Head-to-head Comparison of 68Ga-PSMA-11 and 18F-PSMA-1007

Prostate Cancer (PC) is the most common malignancy in men and the second leading cause of cancer-related death in men. Despite initial therapy at early stage disease, biochemical recurrence remains a commonly encountered entity and presents a challenge for conventional imaging modalities given their limited abilities to detect disease at early stages of recurrence.

PET/CT with ligands of the prostate specific membrane antigen has been shown to have a significant impact on treatment and is now the sine qua non for staging of recurrent PC. For example, accurate identification of PC lesions allows for more accurate radiotherapy planning, allowing for an individualised treatment strategy. There is therefore a substantial clinical requirement for the accurate identification and stratification of individuals in whom prostate cancer is diagnosed and at earlier stages of recurrent disease when the chance of a curative treatment is at its highest.

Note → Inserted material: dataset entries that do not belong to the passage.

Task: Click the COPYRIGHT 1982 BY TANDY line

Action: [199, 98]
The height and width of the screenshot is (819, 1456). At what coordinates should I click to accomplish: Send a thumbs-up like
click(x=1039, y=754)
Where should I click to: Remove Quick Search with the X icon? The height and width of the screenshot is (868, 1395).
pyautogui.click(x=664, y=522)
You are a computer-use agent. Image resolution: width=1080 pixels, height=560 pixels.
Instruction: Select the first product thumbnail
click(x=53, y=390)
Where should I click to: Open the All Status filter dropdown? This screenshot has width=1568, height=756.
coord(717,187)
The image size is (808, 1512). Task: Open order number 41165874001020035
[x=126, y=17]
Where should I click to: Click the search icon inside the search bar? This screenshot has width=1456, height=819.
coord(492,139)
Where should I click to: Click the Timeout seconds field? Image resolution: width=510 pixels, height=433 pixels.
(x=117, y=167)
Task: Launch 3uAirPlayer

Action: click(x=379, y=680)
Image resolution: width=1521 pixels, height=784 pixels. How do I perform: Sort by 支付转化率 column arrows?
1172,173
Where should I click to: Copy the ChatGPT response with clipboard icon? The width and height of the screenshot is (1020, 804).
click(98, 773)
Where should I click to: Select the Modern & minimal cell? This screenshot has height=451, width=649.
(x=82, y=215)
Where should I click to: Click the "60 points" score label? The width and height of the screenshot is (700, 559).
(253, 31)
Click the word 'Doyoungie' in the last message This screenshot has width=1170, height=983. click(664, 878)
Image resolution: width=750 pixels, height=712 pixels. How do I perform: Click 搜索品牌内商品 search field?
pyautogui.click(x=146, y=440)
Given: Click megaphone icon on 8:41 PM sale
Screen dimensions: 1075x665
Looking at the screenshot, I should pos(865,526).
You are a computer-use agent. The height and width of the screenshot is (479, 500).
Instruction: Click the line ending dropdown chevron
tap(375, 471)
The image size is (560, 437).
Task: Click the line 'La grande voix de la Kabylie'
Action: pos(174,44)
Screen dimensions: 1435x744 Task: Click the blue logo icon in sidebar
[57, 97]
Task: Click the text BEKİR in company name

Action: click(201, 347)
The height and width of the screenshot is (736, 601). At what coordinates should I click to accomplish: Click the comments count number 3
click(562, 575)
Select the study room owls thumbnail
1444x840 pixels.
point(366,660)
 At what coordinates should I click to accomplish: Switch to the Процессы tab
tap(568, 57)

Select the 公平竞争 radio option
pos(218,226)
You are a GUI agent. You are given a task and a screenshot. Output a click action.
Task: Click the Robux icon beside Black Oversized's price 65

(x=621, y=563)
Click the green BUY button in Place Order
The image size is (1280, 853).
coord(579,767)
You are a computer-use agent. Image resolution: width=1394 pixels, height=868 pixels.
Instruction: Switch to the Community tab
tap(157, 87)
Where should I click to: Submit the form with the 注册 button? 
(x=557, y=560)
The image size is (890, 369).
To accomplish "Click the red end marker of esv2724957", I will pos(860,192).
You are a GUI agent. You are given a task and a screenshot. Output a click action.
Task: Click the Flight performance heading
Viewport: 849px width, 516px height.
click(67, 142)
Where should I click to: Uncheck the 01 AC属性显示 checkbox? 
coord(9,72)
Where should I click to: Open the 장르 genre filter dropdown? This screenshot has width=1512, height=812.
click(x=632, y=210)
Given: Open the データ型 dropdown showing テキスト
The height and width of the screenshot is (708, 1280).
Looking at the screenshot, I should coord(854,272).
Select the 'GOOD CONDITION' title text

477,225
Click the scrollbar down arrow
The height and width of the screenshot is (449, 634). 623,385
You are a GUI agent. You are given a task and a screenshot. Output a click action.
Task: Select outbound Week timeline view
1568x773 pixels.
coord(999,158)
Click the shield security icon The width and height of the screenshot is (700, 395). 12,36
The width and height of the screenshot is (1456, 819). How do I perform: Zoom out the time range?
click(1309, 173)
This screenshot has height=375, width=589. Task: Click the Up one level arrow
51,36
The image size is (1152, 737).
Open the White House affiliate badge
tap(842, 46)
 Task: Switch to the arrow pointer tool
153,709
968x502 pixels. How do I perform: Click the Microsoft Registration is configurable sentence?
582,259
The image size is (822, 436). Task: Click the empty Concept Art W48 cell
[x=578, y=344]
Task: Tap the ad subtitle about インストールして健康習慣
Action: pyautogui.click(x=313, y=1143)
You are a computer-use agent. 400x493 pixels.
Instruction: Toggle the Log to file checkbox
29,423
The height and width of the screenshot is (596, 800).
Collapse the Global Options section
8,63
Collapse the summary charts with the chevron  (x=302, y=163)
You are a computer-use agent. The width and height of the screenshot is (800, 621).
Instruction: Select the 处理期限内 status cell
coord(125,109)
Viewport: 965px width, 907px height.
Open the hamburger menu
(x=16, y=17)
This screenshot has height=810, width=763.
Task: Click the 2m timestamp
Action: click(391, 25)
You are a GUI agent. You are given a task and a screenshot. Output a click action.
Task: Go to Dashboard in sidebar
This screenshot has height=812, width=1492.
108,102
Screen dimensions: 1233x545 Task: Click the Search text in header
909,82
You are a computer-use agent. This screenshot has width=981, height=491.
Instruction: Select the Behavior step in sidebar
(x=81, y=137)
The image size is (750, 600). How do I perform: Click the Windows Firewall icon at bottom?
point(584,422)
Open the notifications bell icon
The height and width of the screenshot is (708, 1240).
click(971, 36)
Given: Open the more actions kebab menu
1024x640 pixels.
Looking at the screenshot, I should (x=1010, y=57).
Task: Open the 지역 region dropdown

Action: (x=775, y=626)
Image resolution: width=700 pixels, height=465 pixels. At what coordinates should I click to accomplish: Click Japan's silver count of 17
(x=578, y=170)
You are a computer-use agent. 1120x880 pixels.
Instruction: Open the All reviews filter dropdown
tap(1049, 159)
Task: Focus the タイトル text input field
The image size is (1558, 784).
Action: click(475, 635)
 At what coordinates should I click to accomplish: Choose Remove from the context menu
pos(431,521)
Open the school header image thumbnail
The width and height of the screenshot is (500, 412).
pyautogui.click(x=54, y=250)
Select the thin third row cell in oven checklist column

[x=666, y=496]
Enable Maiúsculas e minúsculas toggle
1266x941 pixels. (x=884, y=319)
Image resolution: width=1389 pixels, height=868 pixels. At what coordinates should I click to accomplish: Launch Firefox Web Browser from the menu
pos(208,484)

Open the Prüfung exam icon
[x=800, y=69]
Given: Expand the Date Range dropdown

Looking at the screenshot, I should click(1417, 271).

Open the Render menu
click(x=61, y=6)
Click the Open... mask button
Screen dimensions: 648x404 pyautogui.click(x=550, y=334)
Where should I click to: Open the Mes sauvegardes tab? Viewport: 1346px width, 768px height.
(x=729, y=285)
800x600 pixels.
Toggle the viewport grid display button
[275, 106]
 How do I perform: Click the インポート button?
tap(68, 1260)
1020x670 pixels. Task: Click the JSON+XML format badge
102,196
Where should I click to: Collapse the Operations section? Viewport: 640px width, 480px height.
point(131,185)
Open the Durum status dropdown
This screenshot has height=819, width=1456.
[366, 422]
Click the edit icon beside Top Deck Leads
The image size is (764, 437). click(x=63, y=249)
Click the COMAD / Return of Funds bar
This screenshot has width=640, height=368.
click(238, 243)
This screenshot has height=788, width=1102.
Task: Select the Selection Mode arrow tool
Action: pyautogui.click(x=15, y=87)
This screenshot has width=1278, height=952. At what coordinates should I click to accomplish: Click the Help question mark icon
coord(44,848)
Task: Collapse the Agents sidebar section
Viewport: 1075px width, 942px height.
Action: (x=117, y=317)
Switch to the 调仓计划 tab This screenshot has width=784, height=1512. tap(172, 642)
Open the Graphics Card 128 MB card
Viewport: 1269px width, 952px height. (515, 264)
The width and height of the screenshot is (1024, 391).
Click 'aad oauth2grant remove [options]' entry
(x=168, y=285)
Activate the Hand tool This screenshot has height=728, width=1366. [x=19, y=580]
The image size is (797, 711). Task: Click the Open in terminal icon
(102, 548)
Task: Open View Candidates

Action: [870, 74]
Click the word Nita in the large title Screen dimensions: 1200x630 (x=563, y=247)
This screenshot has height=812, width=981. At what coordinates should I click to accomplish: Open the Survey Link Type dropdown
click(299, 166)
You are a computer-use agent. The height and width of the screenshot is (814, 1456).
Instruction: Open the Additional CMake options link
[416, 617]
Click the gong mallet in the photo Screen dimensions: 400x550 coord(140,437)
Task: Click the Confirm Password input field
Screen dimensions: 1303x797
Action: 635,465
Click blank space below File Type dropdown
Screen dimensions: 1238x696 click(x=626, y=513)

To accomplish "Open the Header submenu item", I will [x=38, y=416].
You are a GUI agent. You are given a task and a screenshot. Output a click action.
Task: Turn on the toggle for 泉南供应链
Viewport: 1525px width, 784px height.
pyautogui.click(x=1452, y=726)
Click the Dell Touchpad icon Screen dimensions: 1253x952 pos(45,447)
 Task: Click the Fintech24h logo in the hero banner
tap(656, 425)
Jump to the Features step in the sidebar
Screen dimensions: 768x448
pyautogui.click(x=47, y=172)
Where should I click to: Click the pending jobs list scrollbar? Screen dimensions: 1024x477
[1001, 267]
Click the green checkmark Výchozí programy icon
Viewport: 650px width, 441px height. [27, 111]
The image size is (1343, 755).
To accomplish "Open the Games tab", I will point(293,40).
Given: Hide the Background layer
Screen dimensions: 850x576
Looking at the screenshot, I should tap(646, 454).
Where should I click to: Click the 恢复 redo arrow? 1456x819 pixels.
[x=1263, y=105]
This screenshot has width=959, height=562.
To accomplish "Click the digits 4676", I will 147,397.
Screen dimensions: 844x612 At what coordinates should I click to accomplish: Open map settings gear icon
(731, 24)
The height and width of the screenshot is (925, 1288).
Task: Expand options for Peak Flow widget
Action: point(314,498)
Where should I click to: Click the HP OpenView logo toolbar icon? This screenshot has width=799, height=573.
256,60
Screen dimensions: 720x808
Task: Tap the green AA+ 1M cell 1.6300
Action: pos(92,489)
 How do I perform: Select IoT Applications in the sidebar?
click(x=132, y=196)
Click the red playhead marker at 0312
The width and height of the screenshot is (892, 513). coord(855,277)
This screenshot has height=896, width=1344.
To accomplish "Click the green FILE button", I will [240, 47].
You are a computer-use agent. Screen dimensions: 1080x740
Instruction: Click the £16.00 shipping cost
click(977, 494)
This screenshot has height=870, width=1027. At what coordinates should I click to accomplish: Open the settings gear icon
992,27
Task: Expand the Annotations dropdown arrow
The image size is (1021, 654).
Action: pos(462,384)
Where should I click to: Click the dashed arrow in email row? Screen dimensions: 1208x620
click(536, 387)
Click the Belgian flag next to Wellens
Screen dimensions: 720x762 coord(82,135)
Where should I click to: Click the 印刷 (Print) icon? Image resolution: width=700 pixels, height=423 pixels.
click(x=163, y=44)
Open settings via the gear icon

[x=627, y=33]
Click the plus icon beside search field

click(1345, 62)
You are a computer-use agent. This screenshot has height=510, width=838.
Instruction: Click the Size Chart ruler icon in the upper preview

It is in this context that PSMA has become the focus of much attention owing to its high levels of expression on PC cells and has rapidly established itself as the investigation of choice in recurrent PC. Furthermore, PSMA-directed radioligand therapy is a rapidly evolving treatment modality for metastatic disease, creating an additional therapeutic role for PSMA-ligand molecular imaging, for which the term "theragnostics" has been coined. The challenge for nuclear medicine is therefore to develop tracers and examination protocols that provide optimal detection and characterisation of disease, thus improving upon this promising technique.

There are currently no published prospective head-to-head studies comparing these two tracers in recurrent PC. Because of this lack of data, there are no clear recommendations about which tracer to use and in which situation.

This study aims to fill this gap and provide comprehensive data with the potential to improve the diagnosis of PC. By providing robust data comparing the two tracers, such data will also provide guidance to clinicians faced with the scenario of an initially negative 68Ga-PSMA-11 PET as to the diagnostic utility of an additional 18F-PSMA-1007 PET, or vice-versa, and in which scenarios repeated scanning may be justified.

Finally, the application of the radiotracer into the same patient allows for a comparison of tracer kinetics. Although radiotracer kinetics are well known from the original pioneering dosimetric publications, they have never been compared in a head to head fashion and not in biochemical recurrence. Obtaining dynamic scans over the first hour post injection will allow intra-individual dosimetry and a head-to-head comparison of parametric imaging parameters, allowing a direct comparison of the radiotracer's affinity using standard parametric imaging techniques.